- [Page extract]

Table 3: ARs listed using the output schema




4. GUI OPTIONS


The interface comprises six menus:

  1. File: Four items.
    1. About: Displays some instructions on a screen.
    2. Load Data: Allows input of a data set.
    3. Load Schema: Allows input of a data schema describing the data set (optional). Further details about schemas are given below.
    4. Exit: Shuts down the GUI.
  2. Parameter Input: Two items.
    1. Support: Allows input of a minimum support threshold.
    2. Confidence: Allows input of a minimum confidence threshold.
  3. Data Pre-Processing: Two items.
    1. Sort: Orders input data according to frequency of 1-itemsets (this make tree based ARM algorithms more efficient).
    2. Sort and Prune: Orders input data according to frequency of 1-itemsets and then prunes all occurrences of unsupported 1-itemset (again this make tree based ARM algorithms more efficient)
  4. Generate Frequent Sets: Two items.
    1. TFP (With X-check): Invokes TFP algorithm (version with cross checking).
    2. FP-Growth: Invokes FP Growth algorithm of Han et al.

Stored data entries:
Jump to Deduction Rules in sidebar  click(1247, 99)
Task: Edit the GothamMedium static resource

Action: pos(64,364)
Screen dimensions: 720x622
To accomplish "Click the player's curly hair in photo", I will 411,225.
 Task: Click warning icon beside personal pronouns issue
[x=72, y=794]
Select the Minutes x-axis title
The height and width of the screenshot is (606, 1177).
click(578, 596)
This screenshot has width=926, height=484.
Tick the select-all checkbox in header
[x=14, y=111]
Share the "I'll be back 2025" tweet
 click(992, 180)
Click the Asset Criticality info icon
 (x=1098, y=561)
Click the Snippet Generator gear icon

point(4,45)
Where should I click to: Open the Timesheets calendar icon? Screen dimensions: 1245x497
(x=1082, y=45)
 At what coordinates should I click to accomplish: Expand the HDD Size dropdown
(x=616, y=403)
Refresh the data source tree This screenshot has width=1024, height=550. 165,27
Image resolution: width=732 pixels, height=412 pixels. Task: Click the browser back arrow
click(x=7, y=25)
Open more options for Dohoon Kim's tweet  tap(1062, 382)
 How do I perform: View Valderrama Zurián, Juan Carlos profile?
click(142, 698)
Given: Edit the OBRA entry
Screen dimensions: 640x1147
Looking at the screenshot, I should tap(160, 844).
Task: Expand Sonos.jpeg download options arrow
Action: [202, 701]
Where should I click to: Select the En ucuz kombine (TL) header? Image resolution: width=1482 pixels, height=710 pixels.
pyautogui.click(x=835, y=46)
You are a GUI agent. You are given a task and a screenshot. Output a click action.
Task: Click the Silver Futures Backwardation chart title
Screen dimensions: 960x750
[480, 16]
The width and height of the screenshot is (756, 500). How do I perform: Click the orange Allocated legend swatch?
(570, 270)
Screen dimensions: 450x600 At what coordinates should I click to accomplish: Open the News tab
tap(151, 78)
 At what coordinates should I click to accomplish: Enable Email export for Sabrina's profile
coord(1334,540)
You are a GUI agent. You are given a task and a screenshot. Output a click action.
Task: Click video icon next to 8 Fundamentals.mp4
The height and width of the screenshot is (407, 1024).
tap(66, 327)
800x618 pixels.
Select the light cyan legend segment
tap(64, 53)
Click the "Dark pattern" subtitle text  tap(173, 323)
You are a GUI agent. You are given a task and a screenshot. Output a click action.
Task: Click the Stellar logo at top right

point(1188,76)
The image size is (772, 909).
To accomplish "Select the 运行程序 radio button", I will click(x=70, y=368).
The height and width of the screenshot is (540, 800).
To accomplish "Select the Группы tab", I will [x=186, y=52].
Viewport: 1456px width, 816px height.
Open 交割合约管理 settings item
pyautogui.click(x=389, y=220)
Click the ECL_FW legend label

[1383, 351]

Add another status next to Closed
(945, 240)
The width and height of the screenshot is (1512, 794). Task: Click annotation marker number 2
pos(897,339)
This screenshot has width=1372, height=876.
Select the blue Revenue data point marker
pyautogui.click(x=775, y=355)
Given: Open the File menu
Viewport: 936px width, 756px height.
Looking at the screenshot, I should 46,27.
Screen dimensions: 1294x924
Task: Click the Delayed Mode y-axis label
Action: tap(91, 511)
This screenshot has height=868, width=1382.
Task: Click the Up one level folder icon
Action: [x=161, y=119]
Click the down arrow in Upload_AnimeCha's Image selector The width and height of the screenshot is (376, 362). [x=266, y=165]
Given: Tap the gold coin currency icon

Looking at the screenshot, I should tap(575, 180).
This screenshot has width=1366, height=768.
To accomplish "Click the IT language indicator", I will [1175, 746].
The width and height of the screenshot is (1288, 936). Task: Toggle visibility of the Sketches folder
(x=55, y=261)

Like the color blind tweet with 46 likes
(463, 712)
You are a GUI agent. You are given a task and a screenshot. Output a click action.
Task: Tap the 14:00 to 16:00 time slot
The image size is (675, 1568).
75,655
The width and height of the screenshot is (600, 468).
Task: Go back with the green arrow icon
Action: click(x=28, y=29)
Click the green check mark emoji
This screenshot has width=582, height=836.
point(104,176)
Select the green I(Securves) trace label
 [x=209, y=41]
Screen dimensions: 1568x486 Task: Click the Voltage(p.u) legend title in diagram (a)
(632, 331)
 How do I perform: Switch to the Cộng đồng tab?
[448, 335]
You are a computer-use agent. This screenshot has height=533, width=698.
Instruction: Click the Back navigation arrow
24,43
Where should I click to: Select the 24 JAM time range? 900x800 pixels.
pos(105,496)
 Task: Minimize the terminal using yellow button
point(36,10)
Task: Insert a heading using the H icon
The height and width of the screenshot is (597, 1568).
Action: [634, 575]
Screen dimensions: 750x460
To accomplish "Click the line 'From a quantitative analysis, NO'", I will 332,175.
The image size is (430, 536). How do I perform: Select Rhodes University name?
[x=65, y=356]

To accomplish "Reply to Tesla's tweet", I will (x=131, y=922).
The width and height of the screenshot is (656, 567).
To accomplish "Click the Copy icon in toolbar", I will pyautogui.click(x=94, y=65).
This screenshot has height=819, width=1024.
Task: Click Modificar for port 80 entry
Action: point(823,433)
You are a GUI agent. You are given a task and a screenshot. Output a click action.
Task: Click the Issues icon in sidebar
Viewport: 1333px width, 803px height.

- [Exercises to complete]
A - How would you render the sentence "The interface comprises six menus" from the GUI options text in French?
B - According to the GUI options text, what are all the items under the File menu?

- [Solutions to the exercise]
A - L'interface comprend six menus.

B - About, Load Data, Load Schema, Exit